Discussing Plans for Mission Week

Last year’s sophomore class officers sport their Mission Week gear and holding their raffle baskets.

Julia Rhodes and Lucie McMillen

The week prior to Thanksgiving break every school year, St. Joe celebrates its annual and well-known Mission Week. Mission week is a week full of fun activities produced by each class, but is centered around supporting and giving back to the CSJs, the founders of our school, by raising money through various activities. Some of these activities include buying raffle baskets, being able to purchase food from some of your favorite restaurants along with some homemade goodies made by your fellow classmates, and of course, buying mission week swag!

As we head into this new school year with COVID restrictions, there are many unknowns about the future. However, one thing is for certain: St. Joe will still have a Mission Week. Even though it might be slightly different, Campus Minister Ms. Anna Hotop and class officers are working extremely hard to serve those in needs, while also making the time fun and remaining safe with the pandemic protocols.

“Mission Week is such a tradition here at St. Joe that it’s hard to think about it any differently,” Ms. Hotop said.

Sophomore Jane Mortlan agreed with Ms. Hotop that maintaining the tradition as well as a positive attitude is a must. 

“It might look different, but we’ll still have just as much fun,” Jane said. 

It is still very early, so exact plans are not definite yet, but ideas for this year’s clothes, activities, and food are all underway. The class officers have been planning since August and are hoping to order clothes soon.

However, even with alterations, people still have some questions regarding how Mission Week will be working exactly. These questions include:

Can people still purchase items from one another?

Will the Faculty Show still occur?

These aspects of Mission Week are currently being discussed and analyzed considering the current situation. Some possibilities include buying and selling things online, pre-ordering Mission Week attire, and having the Faculty Show happen twice for each half of the alphabet or making it virtual. Organizers know that the Faculty Show is most students’ favorite part of the week, and promise that will not be overlooked. 

Food items may be more difficult to sell in-person due to COVID-19, but selling non-edible trinkets such as bracelets and other items can still happen. Running to buy Mission Week clothing will not occur this year like usual, but pre-ordering clothing is a definite consideration. Alternatively, if you wait to order clothing until Mission Week versus, you might not have it for Mission Week.
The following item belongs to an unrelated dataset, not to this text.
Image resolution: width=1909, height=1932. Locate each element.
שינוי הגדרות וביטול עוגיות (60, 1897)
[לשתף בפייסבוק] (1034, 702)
However, other items could be available to rock the entire week. 

Since the entire student body enjoys Mission Week, an idea is currently spreading about having a Mission Month. Interestingly, Mission Week did not originally begin as a week. In fact, it started as Mission Day, then extended to a week.  So, having a Mission Month could provide us with more time to do activities that revolve around the typical Mission Week. 

Some of the activities might be having different food trucks come to St. Joe or having a rock-paper-scissors competition (while still being socially distanced, of course). Also, if it is spread out over a month, that would allow students more opportunity to wear their mission attire. This idea is still up in the air, but it is the students who set the tone. Therefore, if we are excited with positive attitudes, we will all have a great time. 

Ms. Hotop and Campus Ministry want everyone to keep in mind that most importantly, we must remember the purpose of Mission Week is to support the CSJs and their causes.

While this year’s Mission Week will no doubt be different,  in the end, it is up to the students to make it as exciting as possible. If the student body approaches Mission Week positively and tries to make it as fun as they can, it will hopefully live up to the expectations of past years.